The most usual technique for assessing the quality of a carrier gas, such as carbon dioxide, involves the use of specific chromatography equipment, which include various types of detectors to ensure the sensitivity and selectivity of analysis of the habitual contaminants present in carbon dioxide. In addition to being expensive, such equipment has the disadvantage of not permitting continuous monitoring of the gas being used in production. Such pieces of equipment only carry out ad hoc sample analysis. This technique is used habitually in production centers to evaluate the quality of the dioxide obtained, but as such equipment is expensive it can hardly be installed in any plant that consumes carbon dioxide, such as a carbonated drinks bottling plant. One alternative is to take ad hoc samples that can be sent to the pertinent laboratory for analysis. However, this system does not permit continuous monitoring of the gas flow, while the costs involved therein are far from negligible.
Known in the market are analyzing systems for analyzing the quality of carbon dioxide, comprising various types of specialized equipment such as:                sulfur compounds analyzers, generally based on pyro-luminiscence systems;        aromatic hydrocarbon analyzers, based on PID (Photo Ionization Detector) systems with ultraviolet-light lamp;        total hydrocarbons analyzers, based on FID (Flame Ionization Detector) systems.        
Such analysis systems have the disadvantage of being expensive for installing in carbon dioxide consuming plants, while neither do they permit the carrying out of a real-time analysis of a continuous flow of carbon dioxide.
There exists in the market no low-cost system capable of carrying out an (even partial) real-time analysis of the quality of carbon dioxide.
None of the habitual techniques used for evaluating the quality of carbon dioxide is based on the utilization of sensors based on semiconductor-type metal oxides.
Known in the art are gas sensors based on semiconductor-type metal oxides for the detection of gases such as toxic gases in the atmosphere. These are simple, low-cost and robust sensors.
Sensors based on semiconductor-type metal oxides have been developed for the detection of reducing and oxidizing gases in the presence of pure air and, therefore, in the presence of oxygen.
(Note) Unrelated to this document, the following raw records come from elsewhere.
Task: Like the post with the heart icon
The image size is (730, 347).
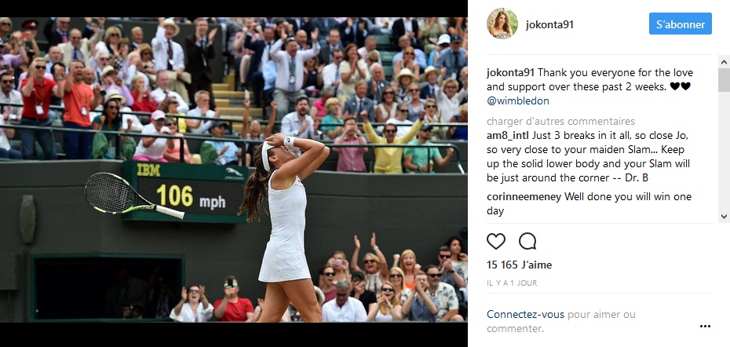Action: pos(496,241)
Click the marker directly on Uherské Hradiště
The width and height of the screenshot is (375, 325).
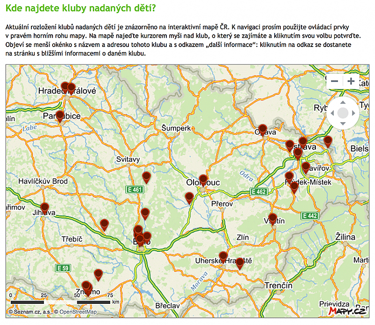click(x=223, y=256)
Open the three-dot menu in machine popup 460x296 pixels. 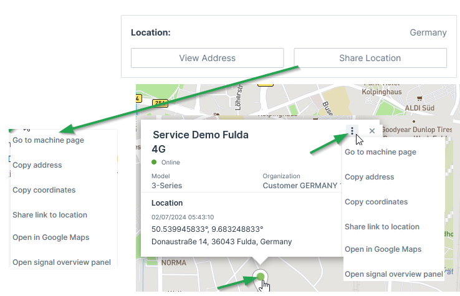point(352,131)
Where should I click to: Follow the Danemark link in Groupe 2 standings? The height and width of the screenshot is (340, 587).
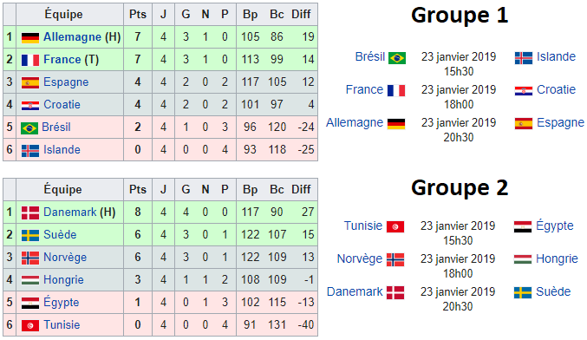click(x=70, y=212)

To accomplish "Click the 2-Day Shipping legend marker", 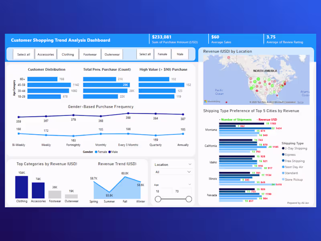I will tap(283, 148).
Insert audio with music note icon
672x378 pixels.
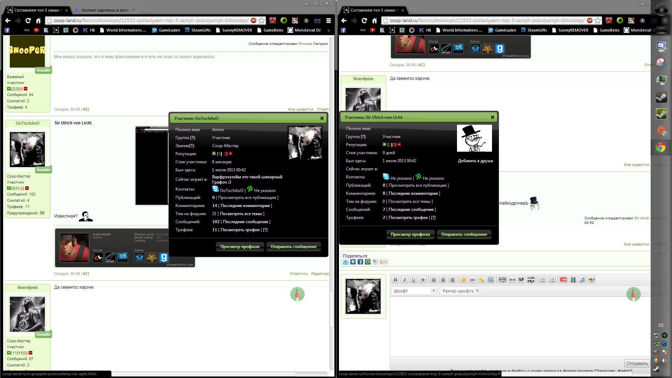point(582,280)
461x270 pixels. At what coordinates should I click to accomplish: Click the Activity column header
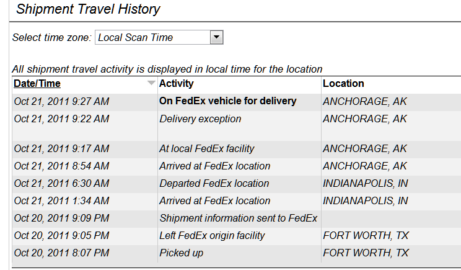coord(177,84)
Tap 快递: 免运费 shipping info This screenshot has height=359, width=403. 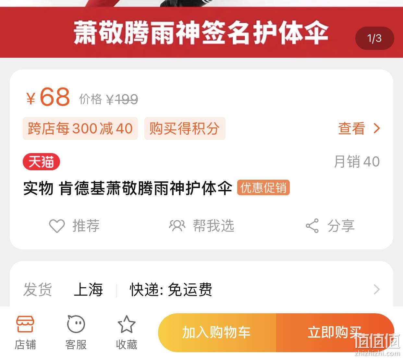click(x=171, y=290)
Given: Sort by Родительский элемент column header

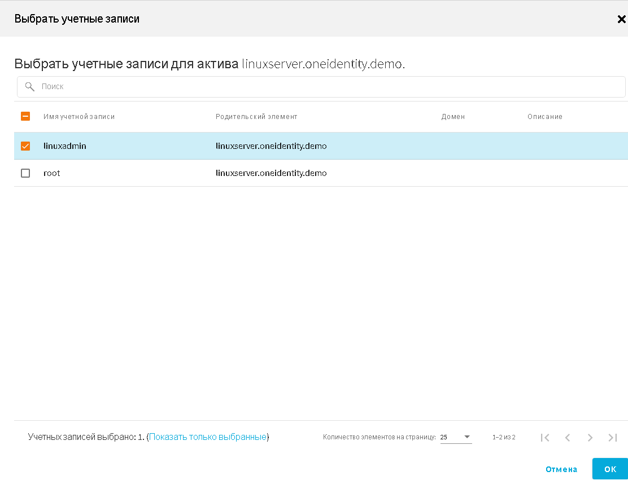Looking at the screenshot, I should [x=256, y=117].
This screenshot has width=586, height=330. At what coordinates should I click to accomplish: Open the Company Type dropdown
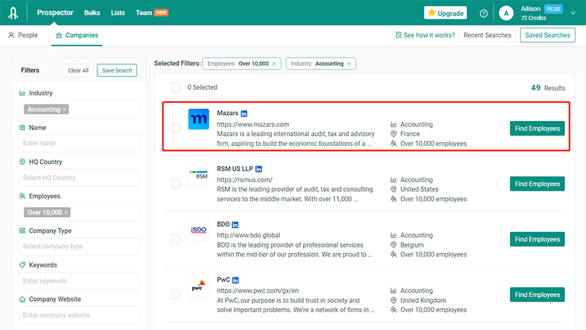tap(79, 247)
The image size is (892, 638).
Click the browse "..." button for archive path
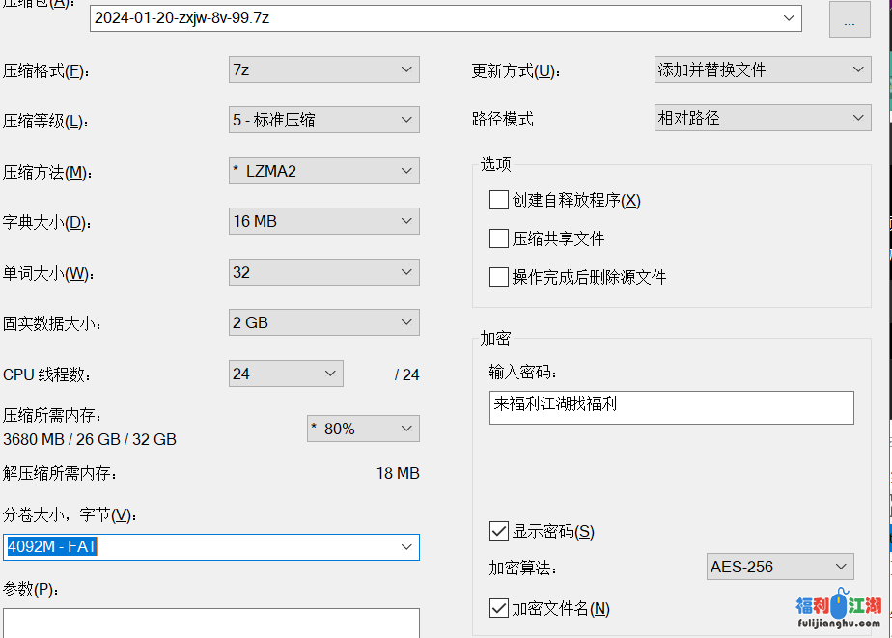point(850,20)
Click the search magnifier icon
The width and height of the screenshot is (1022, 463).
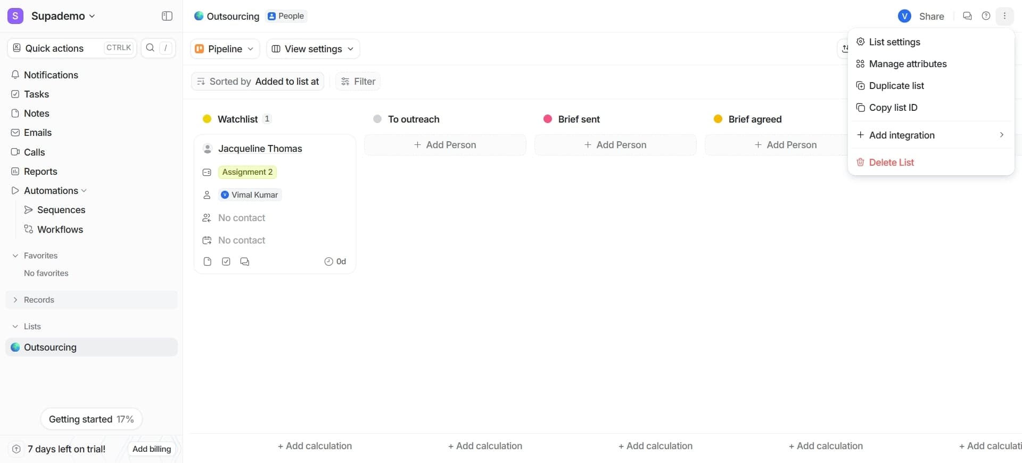[151, 48]
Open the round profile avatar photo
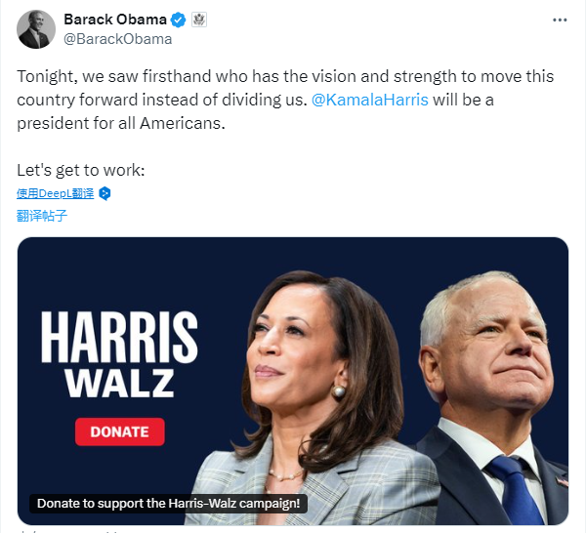This screenshot has width=586, height=533. pos(36,29)
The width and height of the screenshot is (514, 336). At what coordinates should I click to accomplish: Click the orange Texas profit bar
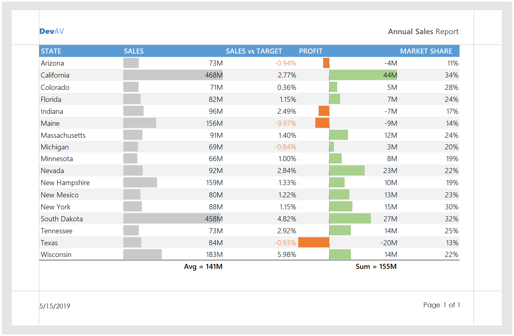314,243
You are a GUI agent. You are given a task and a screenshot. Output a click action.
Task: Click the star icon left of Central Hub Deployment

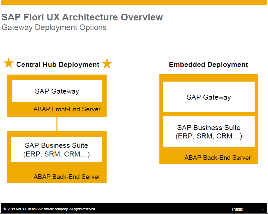[x=9, y=64]
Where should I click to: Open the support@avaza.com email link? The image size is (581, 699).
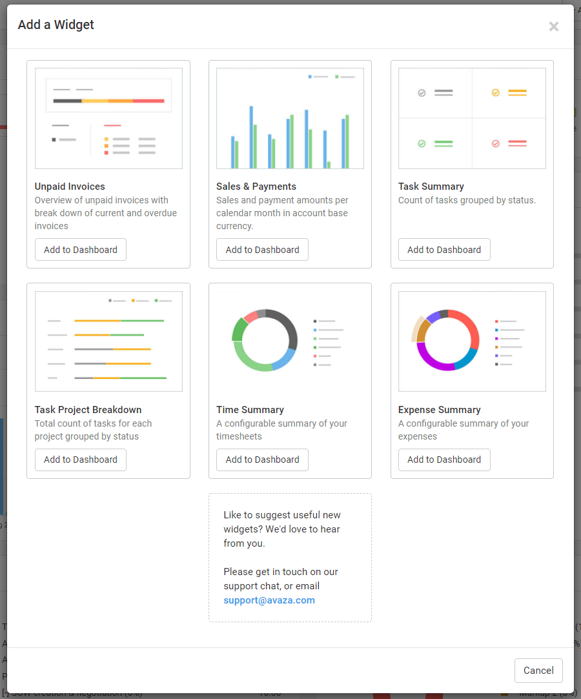pos(269,600)
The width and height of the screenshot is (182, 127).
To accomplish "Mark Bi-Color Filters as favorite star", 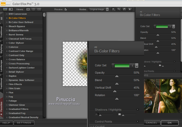I will (7, 18).
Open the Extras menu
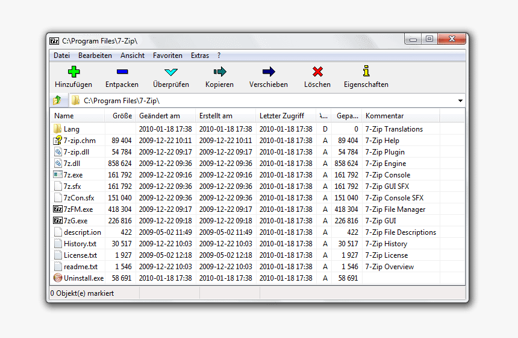518x338 pixels. click(200, 56)
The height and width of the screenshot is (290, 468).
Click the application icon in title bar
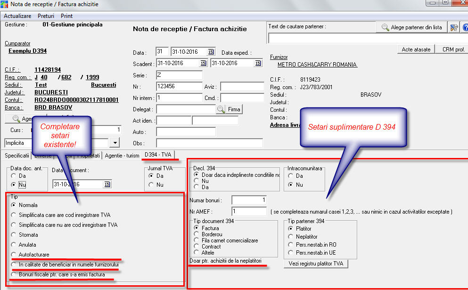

It is known that in the presence of pure air the active material or semiconductor metal oxide (type n), when heated to a temperature between 300° C. and 500° C., adsorbs atmospheric oxygen until it reaches a state of equilibrium. The process of adsorption of an oxygen atom involves the taking up of an electron from the conduction band of the metal oxide. Therefore, when a sensor is in the presence of pure air and in equilibrium, it shows high electrical resistance, also called base resistance.
It is known that if the sensor is exposed to the presence of a reducing gas, the gas will react with the adsorbed oxygen, once again establishing a state of equilibrium. In this case, the concentration of adsorbed oxygen atoms will be lower than that which existed in the presence of pure air, and this will show itself in a larger number of electrons on the conduction band. This results in a very marked reduction of sensor resistance. This effect is reversible, for the sensor can recover its base resistance if it is once again exposed to the presence of pure air.
In the presence of an oxidizing gas, competition arises around the adsorption sites between that gas and the oxygen. This shows itself in new state of equilibrium in which the sensor resistance increases. This effect is in turn reversible.
It is known that the operational principle of the type of sensors described can be summarized in that the conductance of such devices changes progressively with the changes that take place in the composition of the atmosphere.
No sensors are known, however, based on semiconductor-type metal oxides that permit the detection of reducing and oxidizing gases in the complete absence of oxygen in a carrier gas atmosphere or current.